На следующий день кифаред явился во дворец Дионисия. Его приняли в зале аудиенций. Кифаред поклонился и стал ждать, когда тиран знаком велит ему приблизиться. Но Дионисий медлил. Когда кифаред решился заговорить, он скромно напомнил правителю о подарках, которые тот посулил ему накануне, выслушав его исполнение.

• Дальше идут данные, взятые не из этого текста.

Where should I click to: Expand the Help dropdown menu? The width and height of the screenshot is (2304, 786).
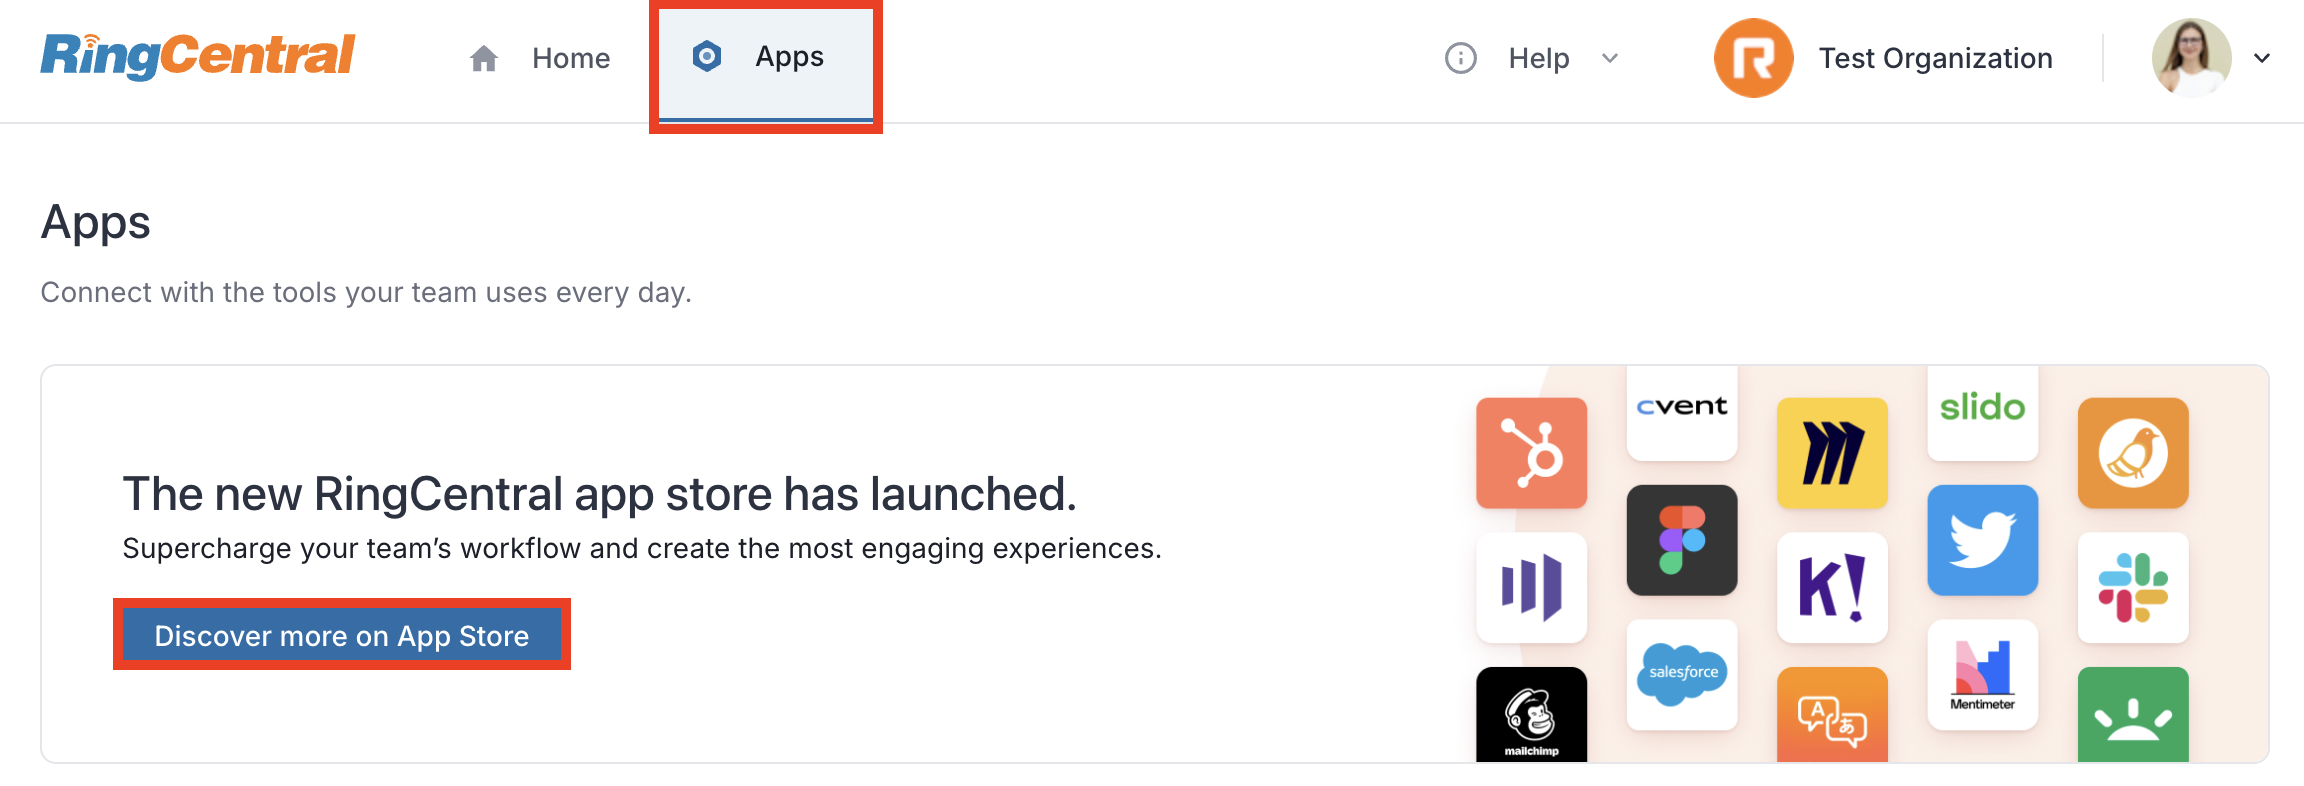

Тиран встал с золотого трона и с усмешкой взглянул на музыканта. Потом прошептал, что уже рассчитался с ним. Затем Дионисий отвел взгляд от глаз кифареда. Остановился на помосте. И добавил, не оборачиваясь:

«Ибо ты доставил мне столько же счастья своими песнями, сколько я тебе — своими посулами»[156].

*

Вико[157] утверждал, что человек был животным, коего вырвала из неразумного состояния молния. Первый знак — визуальный, это вспышка. Первый звуковой — гром. Таково, по убеждению Вико, происхождение языка. Огненная вспышка молнии и ворчание грома суть первые теологии (theologia). Леса, скрывающие знаки и прячущие звуковые источники… Лесная поляна у римлян называется lucus — глаз. Пещера называется ухом. «Новая наука» (lа Science neuve) напоминает о человеческих поселениях, вновь становящихся лесами: веки леса (lucus) смыкаются.

*

В момент наступления ночи все умолкает. Это момент, когда птицы уже смолкли, а лягушки еще не завели свою ночную песнь. Они любят полночь так же, как петухи и прочие птицы любят создавать свою звуковую территорию в рождающемся свете дня. Хотя свет не «рождается»: свет сам «рождает» все видимое на земле и окружает его небом.

Миг самого большого звукового спада принадлежит не ночи, но сумеркам. Это звуковой minimum minimorum.

Пан — странный звуковой взрыв полдневного безмолвия. Бог свирелей хранит молчание в зените дня, то есть в оптическом максимуме.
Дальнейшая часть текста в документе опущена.